BEGIN Information provided
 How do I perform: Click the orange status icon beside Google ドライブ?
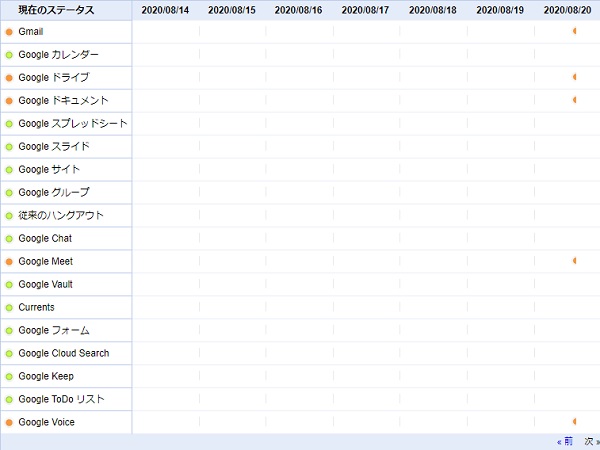tap(9, 78)
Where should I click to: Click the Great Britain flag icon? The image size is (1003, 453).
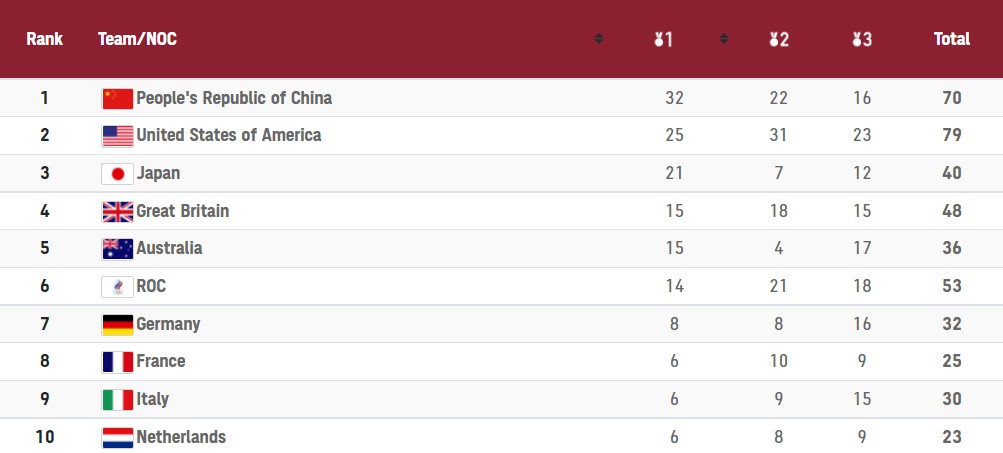coord(118,212)
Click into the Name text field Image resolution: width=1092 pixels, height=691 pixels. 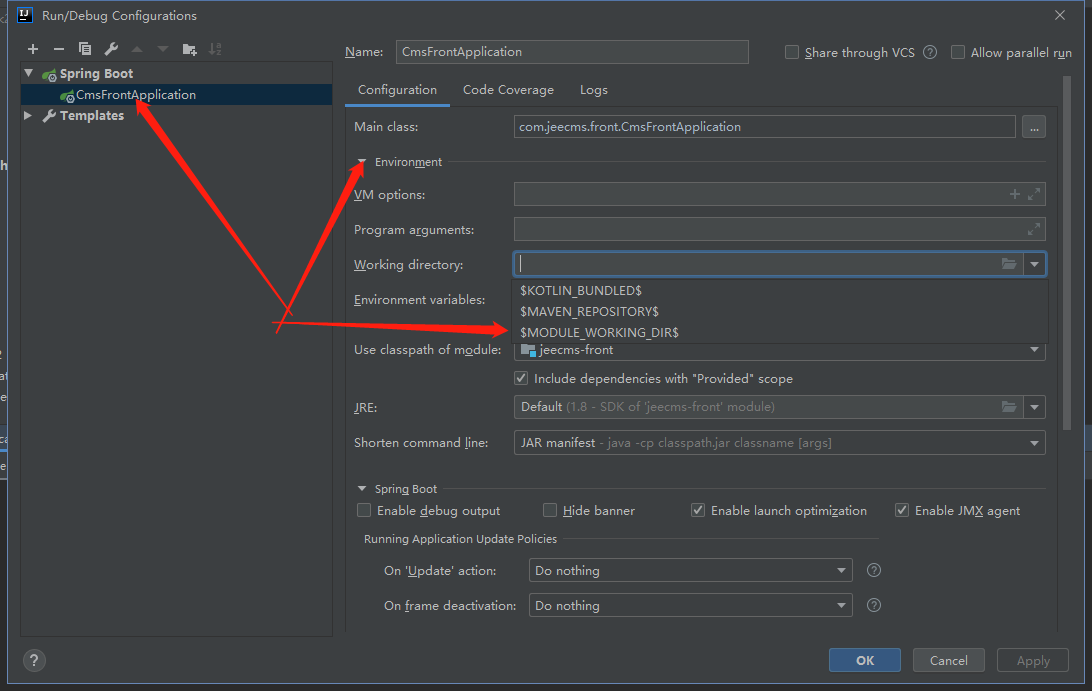tap(572, 52)
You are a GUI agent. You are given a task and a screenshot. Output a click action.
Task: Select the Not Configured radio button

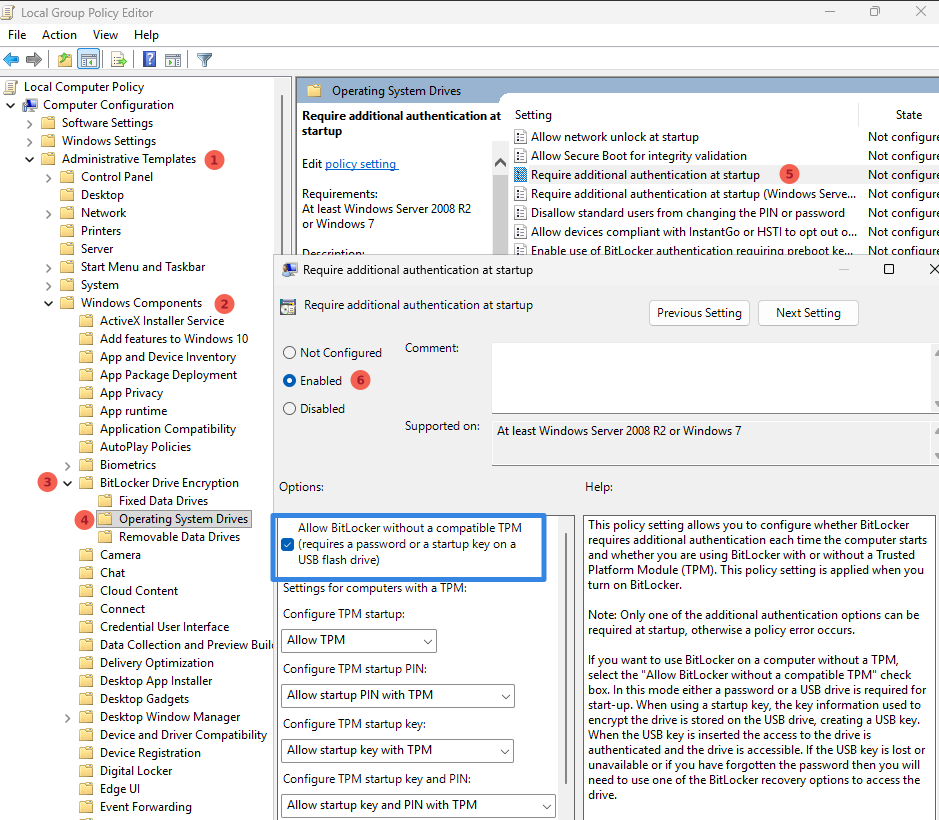click(290, 352)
END Information provided
## What you need to do
Pictures stay out. Copy exactly, and only, the lines from the one containing "You are a GUI" through the end of the data.

## Written answer
You are a GUI agent. You are given a task and a screenshot. Output a click action.
Task: Select the Not Configured radio button

click(290, 352)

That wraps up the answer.